[Extrait fourni]:

▼

Une contribution de Hervé Troalic, Directeur de l’offre cybersécurité Imineti by Niji, Jean-François Louâpre, Responsable Sécurité des Systèmes d’information chez Groupe AGRIAL et Vivian Pelissou, Responsable Sécurité des Systèmes d’information chez MGDIS.
NIS 2 : Pourquoi les PME et collectivités locales peinent à suivre le virage de la cybersécurité ?
La transposition de la directive NIS 2 (Network and Information Security) approche à grands pas. Alors que les discussions avancent à l’Assemblée, les grandes entreprises semblent avoir pleinement intégré l’enjeu, tandis que les petites structures, pourtant au cœur de cette réforme, restent en retrait. Ce contraste pose une question essentielle : pourquoi une telle différence de perception ?
Loin d’être une simple mise à jour réglementaire, NIS 2 marque un tournant majeur dans la gestion des risques numériques. D’après l’ANSSI, près de 15 000 structures seront concernées, contre quelques centaines sous NIS 1. Pourtant, si les grandes entreprises et les administrations ont déjà intégré ces exigences, la majorité des PME, ETI et collectivités locales restent encore à la marge.
Une transition nécessaire, mais un véritable challenge pour les petites structures
L’évolution de la cybersécurité ces dix dernières années est indéniable. Pourtant, pour de nombreuses entreprises hors des secteurs jugés « stratégiques », la protection des systèmes d’information reste perçue comme une préoccupation lointaine. Là réside l’enjeu principal : sans prise de conscience, ces structures risquent de se retrouver en difficulté face aux exigences de mise en conformité.
Une étude de l’Ifop pour Xerfi publiée en décembre 2021 révèle que seulement un tiers des TPE/PME disposent d’un spécialiste informatique dédié à la cybersécurité. Dans 41 % des cas, c’est le chef d’entreprise lui-même qui assume cette responsabilité, et dans 8 % des cas, un acteur externe est sollicité (Oodrive).

▲

[Données fournies]:

▼

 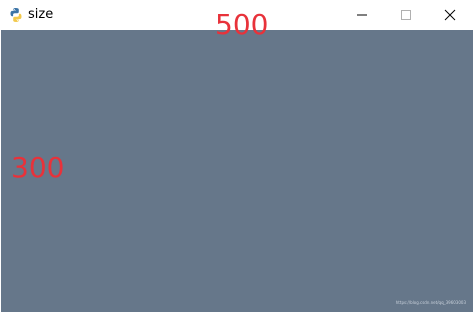 I want to click on window-title: size, so click(x=41, y=14).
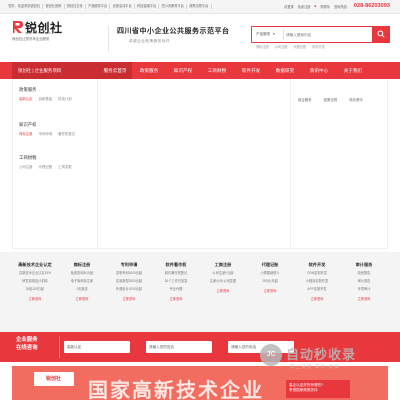  Describe the element at coordinates (26, 98) in the screenshot. I see `sidebar-sub-link: 高新认定` at that location.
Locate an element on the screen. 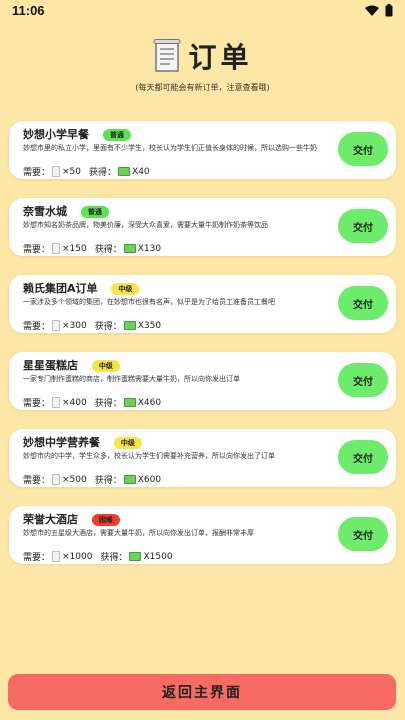  reward-amount: X40 is located at coordinates (141, 172).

▲

[Tâches demandées]:
A – Résumez le texte sur NIS 2 en deux phrases.
B – Selon le texte sur NIS 2, dans quelle proportion des TPE/PME le chef d'entreprise prend-il lui-même en charge la cybersécurité ?
C – Écrivez la suite du texte sur NIS 2 à partir de sa dernière phrase.
Les données forment un ensemble à part, sans lien avec le texte sur NIS 2.

[Réponses aux tâches]:
A – La transposition de la directive NIS 2 approche, et selon l'ANSSI près de 15 000 structures seront concernées, contre quelques centaines sous NIS 1. Les grandes entreprises et les administrations ont déjà intégré ces exigences, mais la plupart des PME, ETI et collectivités locales restent en retrait, et seul un tiers des TPE/PME dispose d'un spécialiste informatique dédié à la cybersécurité.

B – Dans 41 % des cas.

C –
Par ailleurs, une enquête OpinionWay indique que 78 % des TPE et PME se déclarent non préparées à une attaque informatique, bien que 15 % aient déjà été touchées par un incident de cybersécurité au cours des 12 derniers mois (Solutions Numériques).
Enfin, le cabinet Asterès estime que le coût moyen d’une cyberattaque réussie en France s’élève à 58 600 €, incluant les dépenses directes, le paiement éventuel d’une rançon et les pertes liées à l’interruption d’activité (Asterès).
Lever les freins : entre perception des coûts et complexité réglementaire
Le principal obstacle à l’adoption de NIS 2 reste la perception de la charge financière et organisationnelle. Beaucoup d’entreprises redoutent des investissements trop lourds sans en mesurer les bénéfices. Pourtant, des solutions existent.
La mise en conformité peut se faire progressivement, avec des actions claires et ciblées :
- Désigner un référent cybersécurité en interne,
- Mettre en place des audits de vulnérabilité réguliers,
- Former les salariés aux risques cyber,
- Collaborer avec des prestataires spécialisés pour bénéficier d’outils mutualisés.
Il est essentiel d’aider les entreprises à passer d’une logique de mise en conformité subie à une approche proactive, où la cybersécurité devient un levier de confiance et de compétitivité.
Un enjeu de coopération : mutualiser les efforts plutôt que subir la contrainte
Pour réussir cette transition, les grandes entreprises ont un rôle clé à jouer. Trop souvent, leur approche se limite à imposer des exigences de sécurité à leurs sous-traitants via des questionnaires standardisés. Une approche plus engageante serait de créer de véritables programmes d’accompagnement, où les grands groupes mettraient à disposition de leurs partenaires des formations, des solutions mutualisées et des bonnes pratiques.
L’État a également un rôle à jouer en facilitant l’accès aux financements et en simplifiant la communication autour des exigences de NIS 2. À ce titre, les dispositifs existants comme les aides de Bpifrance ou les programmes de sensibilisation de l’ANSSI doivent être renforcés et mieux adaptés aux réalités des petites structures.
NIS 2 : un levier de transformation plutôt qu’une simple contrainte
La cybersécurité n’est pas qu’une obligation réglementaire : elle est un facteur de confiance et de compétitivité à l’échelle européenne. Tout comme le RGPD avant elle, NIS 2 peut devenir un avantage stratégique pour les entreprises qui s’en saisissent intelligemment.
Adopter une approche collaborative, favoriser la montée en compétences progressive et démontrer les bénéfices concrets d’une cybersécurité renforcée sont les clés d’une mise en œuvre réussie. Ce n’est qu’en adoptant cette vision collective que la transposition de NIS 2 pourra être perçue non comme une contrainte supplémentaire, mais comme un tremplin vers un environnement numérique plus sûr et plus résilient.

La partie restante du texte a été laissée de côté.